## Collected data entries
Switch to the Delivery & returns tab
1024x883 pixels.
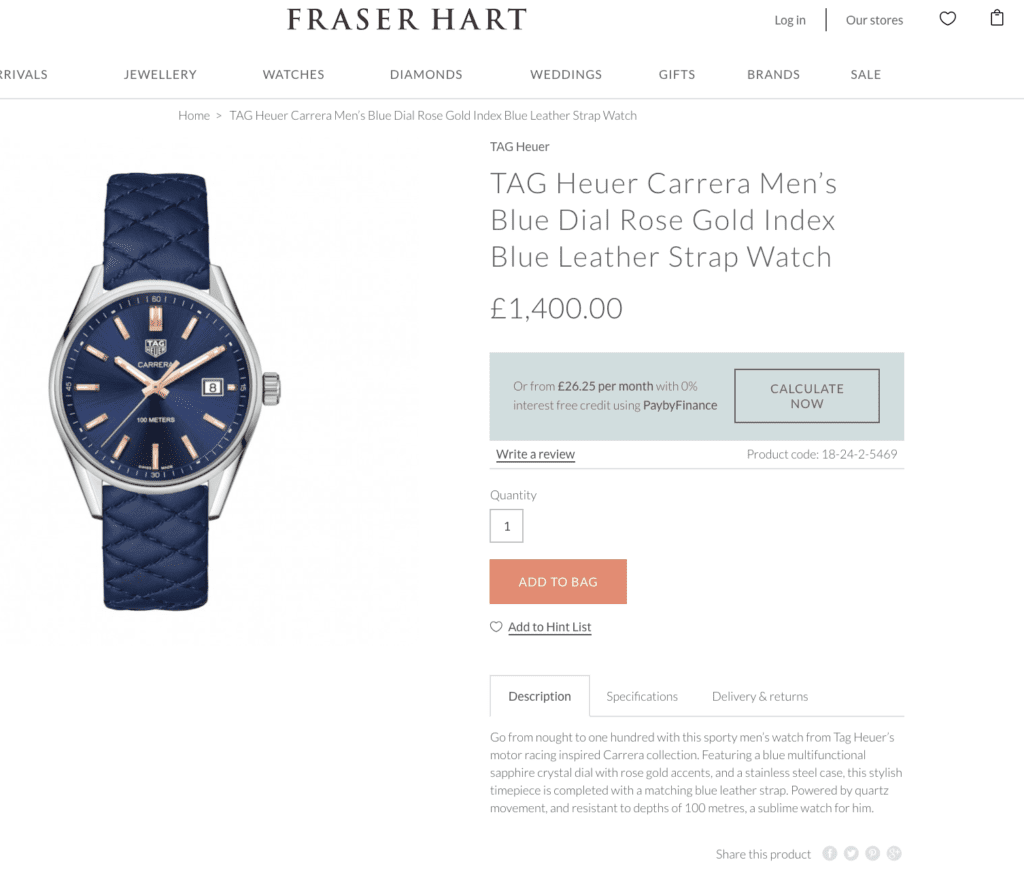[x=760, y=696]
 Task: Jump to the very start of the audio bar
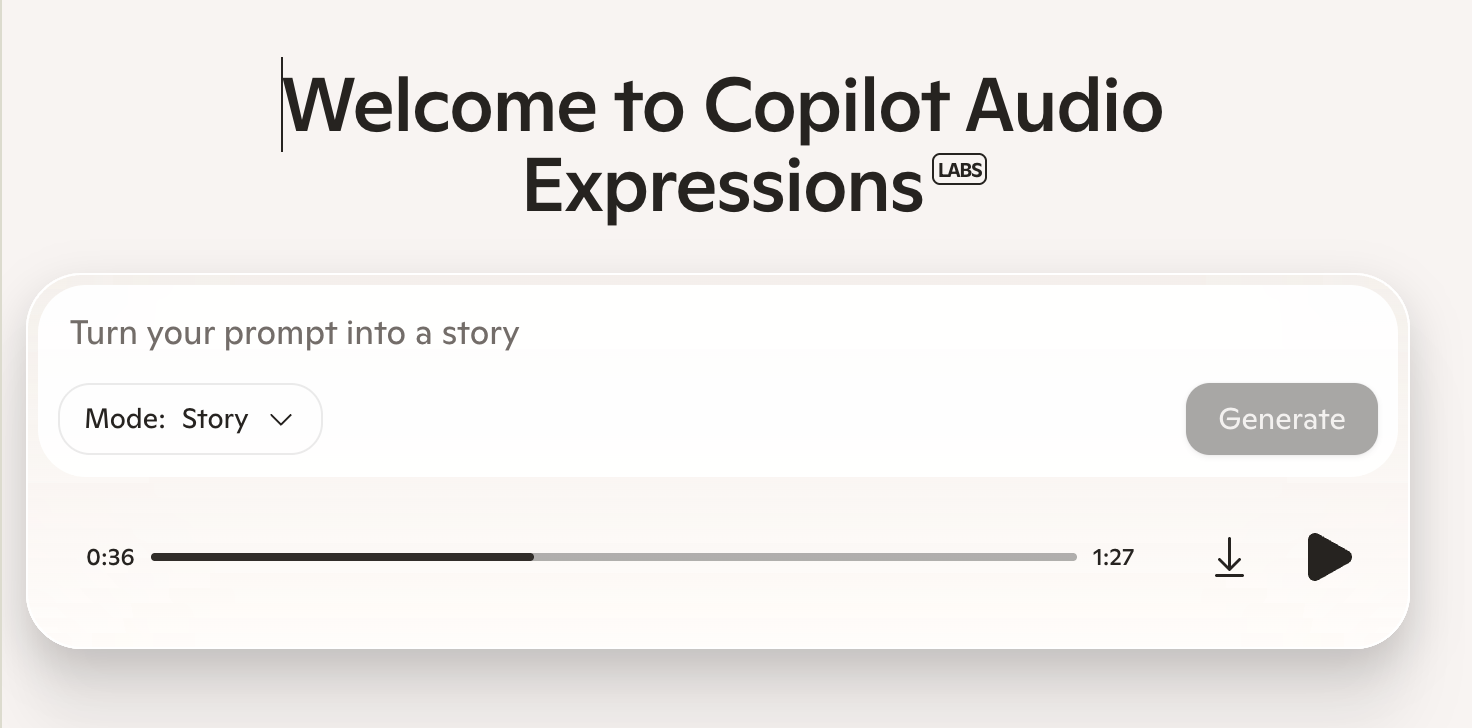coord(154,557)
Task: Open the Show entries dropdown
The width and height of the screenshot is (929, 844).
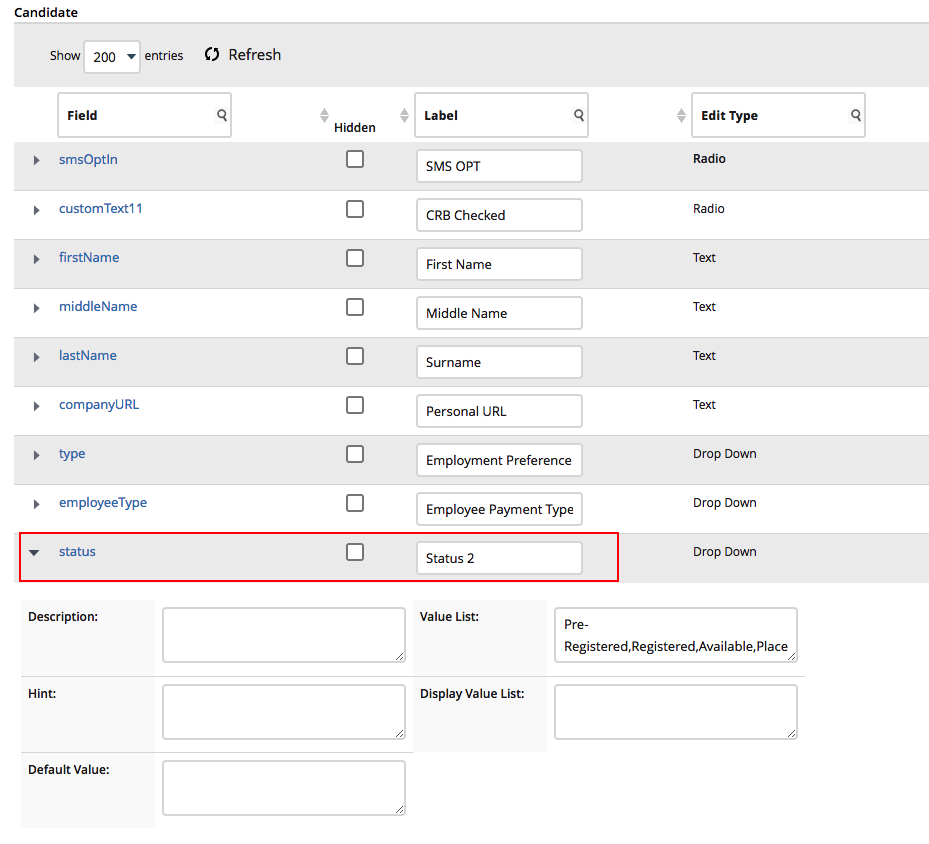Action: (112, 57)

## INSTRUCTIONS FOR THE TASK
The required answer is every line from the one containing "Task: Open the Show entries dropdown" through the last line of the entries, restated word for word and with no pictures.

## SOLUTION TO THE PROBLEM
Task: Open the Show entries dropdown
The width and height of the screenshot is (929, 844).
Action: (112, 57)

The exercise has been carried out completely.